Diário do Bolso, 31 de agosto de 2021

 

31/08/2021 11:22

(Reprodução/Twitter)

Créditos da foto: (Reprodução/Twitter)

 
Diário,hoje é aniversário de cinco anos do golpe, digo, do impitimem da Dilma. E foi ali, no meu voto, que eu comecei a ser presidente.

Comecei assim: “Nesse dia de glória para o povo brasileiro, tem um nome que entrará para a história nessa data, pela forma como conduziu os trabalhos da casa: parabéns, presidente Eduardo Cunha!”.

Aí os deputados esquerdentos me vaiaram e eu respondi: “Perderam em meia quatro e perderam agora em 2016”.

Depois continuei lendo o que eu tinha escrito num papelzinho: “Pela família e pela inocência das crianças na sala de aula, que o Petê nunca teve, contra o comunismo, pela nossa liberdade, contra o Foro de São Paulo, pela memória do Coronel Carlos Alberto Brilhante Ustra, o pavor de Dilma Russéfi, pelo exército de Caxias, pelas nossas forças armadas, por um Brasil acima de tudo e por Deus acima de todos, o meu voto é sim!”.

Pô, Diário, tudo o que eu ia fazer já tava naquele voto. Primeiro elogiei o Cunha. Tá, todo mundo sabia que ele era um corrupto típico do Centrão. Mas e daí? Eu ligo pra isso? Tanto não ligo que gastei um dinheirão pra colocar o Arthur Lira, um discípulo do Eduardo Cunha, na presidência da Câmara.

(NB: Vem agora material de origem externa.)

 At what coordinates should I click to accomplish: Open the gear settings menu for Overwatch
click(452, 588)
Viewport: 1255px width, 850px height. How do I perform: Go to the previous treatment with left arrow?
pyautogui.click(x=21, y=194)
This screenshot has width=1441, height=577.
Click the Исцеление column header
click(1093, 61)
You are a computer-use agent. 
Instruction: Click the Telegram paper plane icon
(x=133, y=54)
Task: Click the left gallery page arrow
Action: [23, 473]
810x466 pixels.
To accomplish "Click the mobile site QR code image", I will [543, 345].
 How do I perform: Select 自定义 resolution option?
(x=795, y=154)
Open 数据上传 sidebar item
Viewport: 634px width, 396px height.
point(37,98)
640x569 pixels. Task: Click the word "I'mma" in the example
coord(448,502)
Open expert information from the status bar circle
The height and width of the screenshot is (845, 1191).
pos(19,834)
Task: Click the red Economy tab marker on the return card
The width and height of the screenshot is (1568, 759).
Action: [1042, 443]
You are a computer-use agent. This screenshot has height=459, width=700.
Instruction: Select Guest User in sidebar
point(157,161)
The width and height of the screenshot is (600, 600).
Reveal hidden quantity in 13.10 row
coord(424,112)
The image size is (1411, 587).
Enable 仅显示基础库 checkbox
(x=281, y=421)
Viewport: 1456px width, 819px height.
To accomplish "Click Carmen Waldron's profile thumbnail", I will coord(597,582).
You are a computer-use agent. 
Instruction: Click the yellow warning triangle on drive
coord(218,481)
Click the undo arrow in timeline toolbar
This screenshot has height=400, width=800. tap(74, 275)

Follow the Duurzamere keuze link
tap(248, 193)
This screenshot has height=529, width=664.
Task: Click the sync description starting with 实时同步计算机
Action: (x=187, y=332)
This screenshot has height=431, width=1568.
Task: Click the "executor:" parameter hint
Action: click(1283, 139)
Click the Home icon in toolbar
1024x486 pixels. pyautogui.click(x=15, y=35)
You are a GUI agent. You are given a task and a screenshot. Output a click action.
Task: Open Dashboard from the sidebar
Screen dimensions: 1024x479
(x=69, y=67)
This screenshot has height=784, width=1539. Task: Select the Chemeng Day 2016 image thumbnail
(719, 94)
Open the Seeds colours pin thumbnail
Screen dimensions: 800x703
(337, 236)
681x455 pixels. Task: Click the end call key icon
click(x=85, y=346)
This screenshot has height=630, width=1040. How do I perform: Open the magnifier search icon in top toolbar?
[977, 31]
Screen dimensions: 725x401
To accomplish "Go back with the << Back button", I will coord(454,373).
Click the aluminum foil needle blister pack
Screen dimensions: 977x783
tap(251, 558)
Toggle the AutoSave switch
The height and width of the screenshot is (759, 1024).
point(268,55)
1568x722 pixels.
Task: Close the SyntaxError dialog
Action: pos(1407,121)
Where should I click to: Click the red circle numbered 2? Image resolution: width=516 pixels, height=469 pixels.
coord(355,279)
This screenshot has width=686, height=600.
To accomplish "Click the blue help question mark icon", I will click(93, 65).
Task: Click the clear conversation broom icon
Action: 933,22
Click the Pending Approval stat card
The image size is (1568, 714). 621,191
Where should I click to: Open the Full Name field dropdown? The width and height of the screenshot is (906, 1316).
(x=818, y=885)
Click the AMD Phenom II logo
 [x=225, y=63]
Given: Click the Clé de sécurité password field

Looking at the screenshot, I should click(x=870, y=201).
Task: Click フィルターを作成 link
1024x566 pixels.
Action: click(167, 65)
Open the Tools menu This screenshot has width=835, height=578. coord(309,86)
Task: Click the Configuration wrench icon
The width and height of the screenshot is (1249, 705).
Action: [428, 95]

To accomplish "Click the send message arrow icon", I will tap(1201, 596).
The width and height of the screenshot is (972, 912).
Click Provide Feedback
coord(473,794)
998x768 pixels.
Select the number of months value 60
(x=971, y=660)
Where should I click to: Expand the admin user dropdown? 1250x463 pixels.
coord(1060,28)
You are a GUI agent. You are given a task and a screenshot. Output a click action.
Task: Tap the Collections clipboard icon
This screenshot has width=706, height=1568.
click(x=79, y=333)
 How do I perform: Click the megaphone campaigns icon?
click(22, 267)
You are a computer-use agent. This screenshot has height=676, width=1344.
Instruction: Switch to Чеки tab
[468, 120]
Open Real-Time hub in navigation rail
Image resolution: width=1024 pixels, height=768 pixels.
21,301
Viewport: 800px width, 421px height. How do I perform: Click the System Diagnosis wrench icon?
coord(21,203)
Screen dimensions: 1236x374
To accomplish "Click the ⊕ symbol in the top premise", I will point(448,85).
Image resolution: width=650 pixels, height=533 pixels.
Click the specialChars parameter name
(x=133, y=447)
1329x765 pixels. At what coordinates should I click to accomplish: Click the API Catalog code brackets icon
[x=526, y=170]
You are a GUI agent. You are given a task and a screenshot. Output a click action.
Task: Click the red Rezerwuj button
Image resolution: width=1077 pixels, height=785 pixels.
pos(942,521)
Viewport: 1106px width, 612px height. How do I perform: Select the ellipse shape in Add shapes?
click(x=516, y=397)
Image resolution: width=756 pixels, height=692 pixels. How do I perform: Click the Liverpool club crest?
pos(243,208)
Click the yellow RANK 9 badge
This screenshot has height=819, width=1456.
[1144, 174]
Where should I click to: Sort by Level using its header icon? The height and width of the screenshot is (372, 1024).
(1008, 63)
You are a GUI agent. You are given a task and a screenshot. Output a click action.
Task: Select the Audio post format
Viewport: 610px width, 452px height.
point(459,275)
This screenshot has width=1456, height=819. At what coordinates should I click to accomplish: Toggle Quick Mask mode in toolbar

Depois deixei claro que era golpe mesmo, comparando 1964 com 2016.

Aí vim com aquela conversa de família e inocência das crianças, que sempre pega bem. Mesmo que eu tenha tido um monte de famílias e meus meninos não sejam exatamente inocentes, kkk!

Então falei contra o comunismo e o Foro de São Paulo, porque a gente tem que inventar uns inimigos, senão ninguém vem com a gente.

Depois veio a melhor parte: citei o Ustra, torturador da Dilma. Aí o pessoal pirou! Foi nessa hora que eu ganhei a turma do “Ai que saudade da ditadura”.

Aí citei os militares, claro, e lancei o meu slogan.

Diário, graças a esse voto que eu me elegi e fiz o Brasil melhorar tanto nesses quase mil dias de governo.

Tá, a renda per capita caiu, o número de pessoas em pobreza extrema foi lá pra cima, a gasolina chegou em R$ 7, o gás em R$ 100, o dólar disparou e morreram quase 600 mil de covid. Mas, em compensação... Em compensação... Em compensação... Xi, Diário, não consegui terminar essa frase.